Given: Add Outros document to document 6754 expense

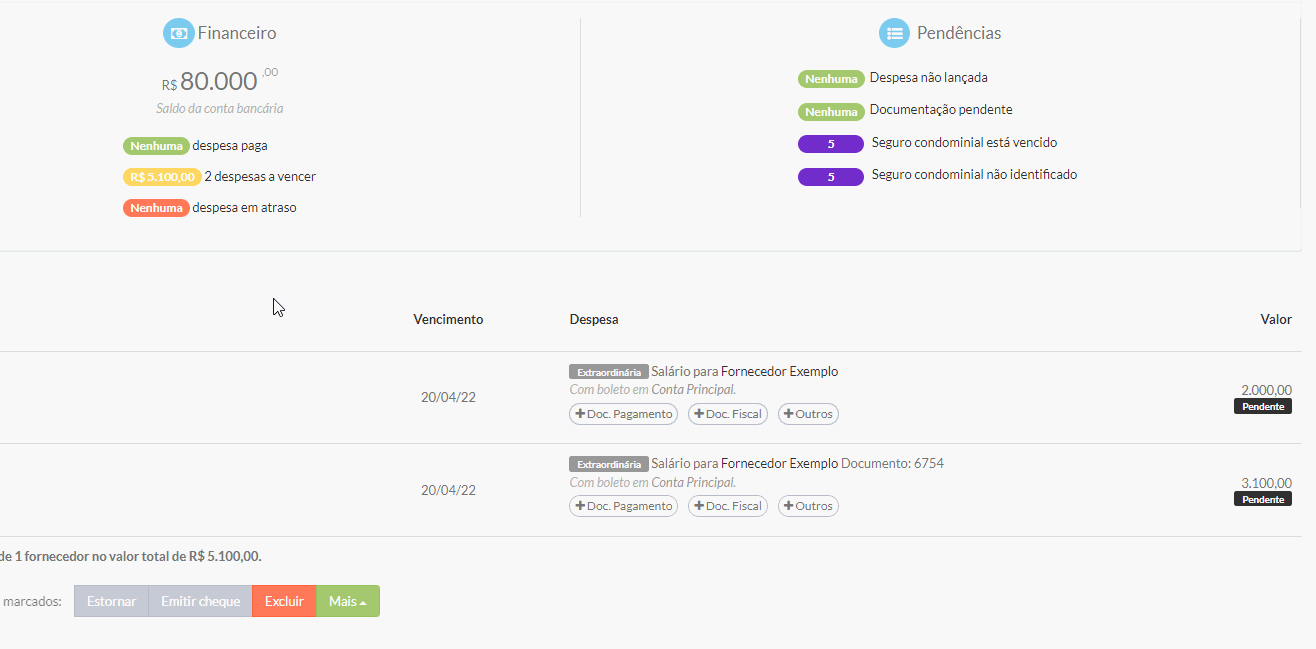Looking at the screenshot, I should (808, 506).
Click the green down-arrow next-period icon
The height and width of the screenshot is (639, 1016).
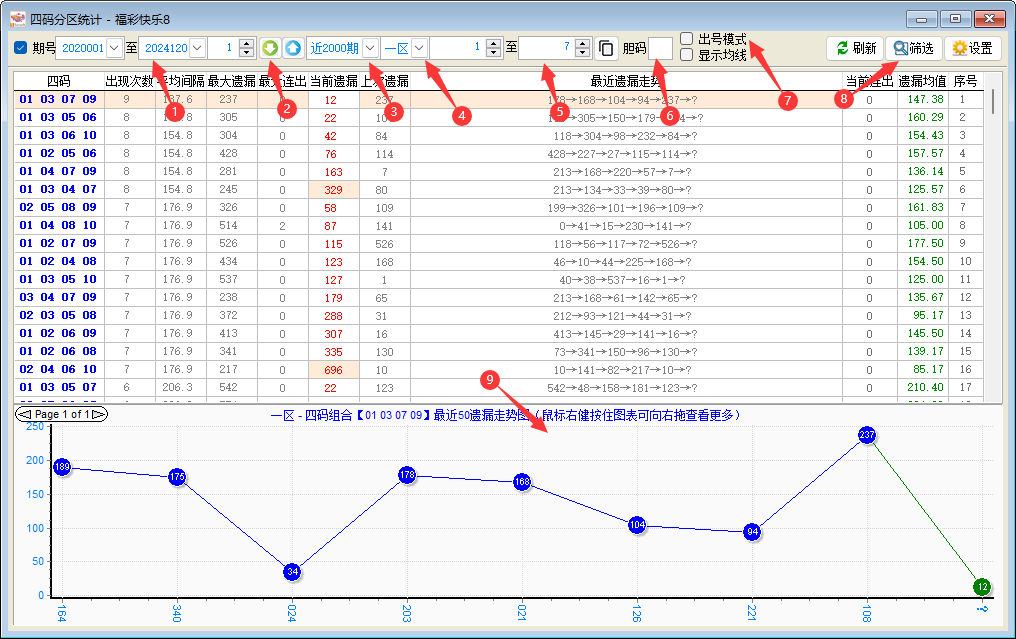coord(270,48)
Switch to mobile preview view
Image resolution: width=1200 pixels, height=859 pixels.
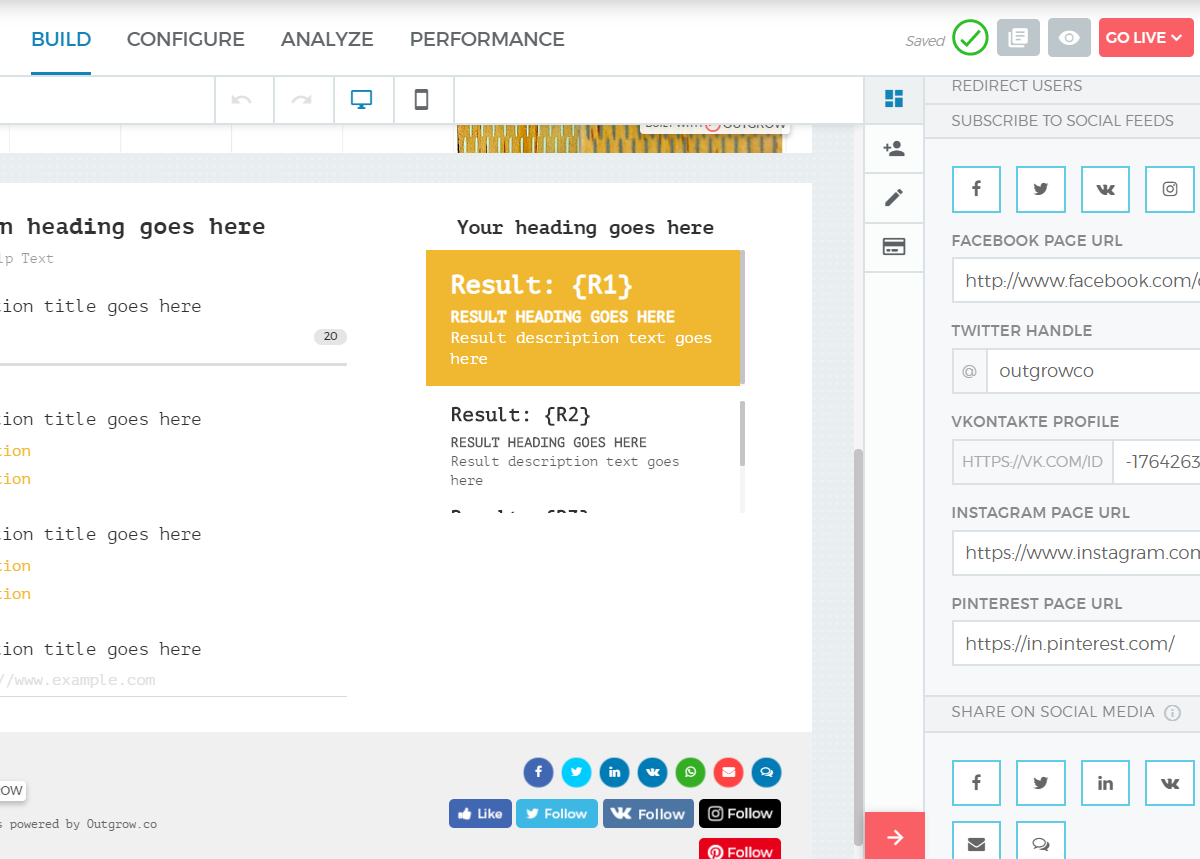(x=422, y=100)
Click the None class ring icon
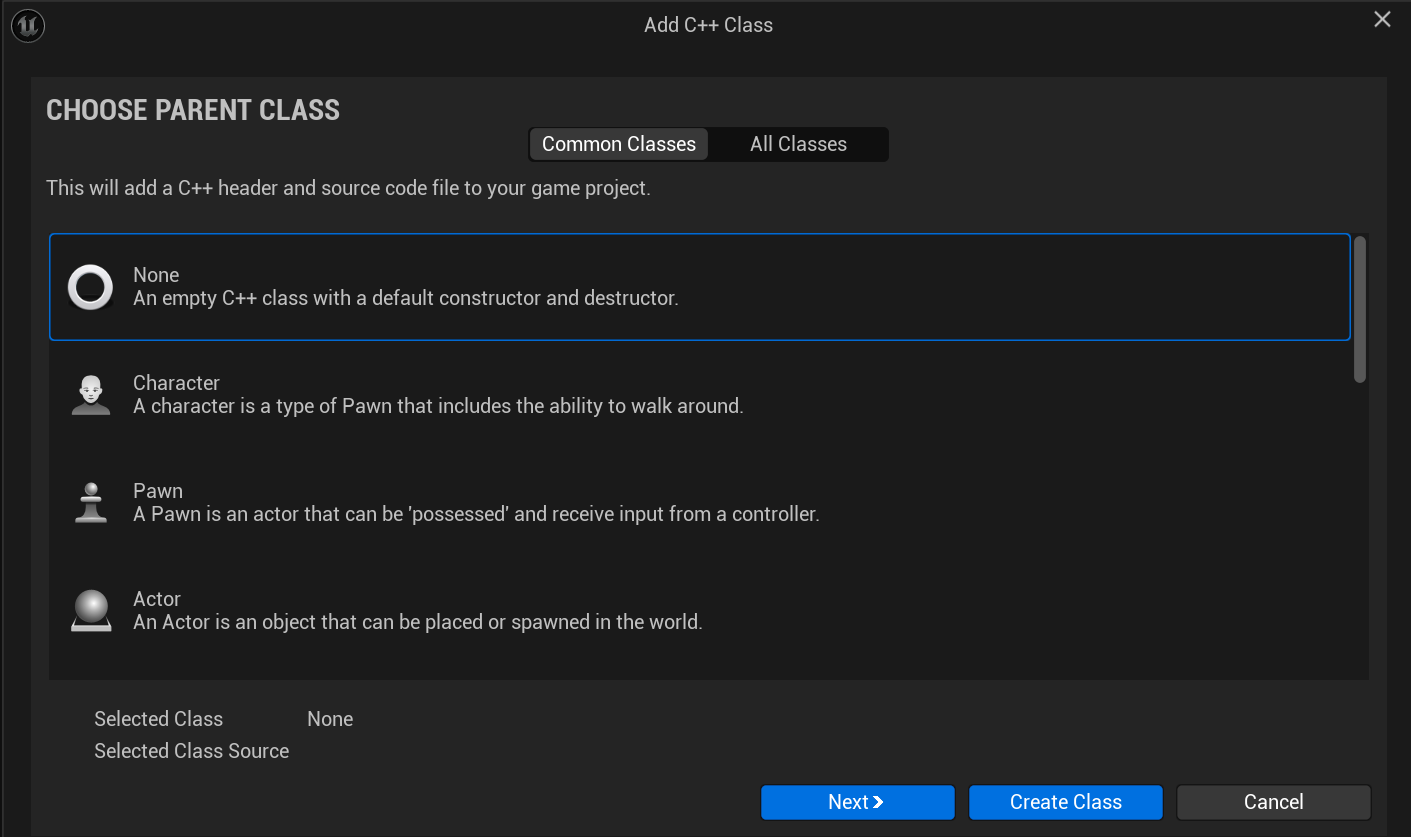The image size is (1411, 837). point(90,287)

=== WORK ORDER ===
Please retype every record shown above, exactly as written, but without pictures.

=== SOLUTION TO THIS PROBLEM ===
Given: Add Outros document to document 6754 expense

Looking at the screenshot, I should (808, 506).
Click the green down-arrow next-period icon
The height and width of the screenshot is (639, 1016).
coord(270,48)
Switch to mobile preview view
Image resolution: width=1200 pixels, height=859 pixels.
(x=422, y=100)
Click the None class ring icon
The image size is (1411, 837). point(90,287)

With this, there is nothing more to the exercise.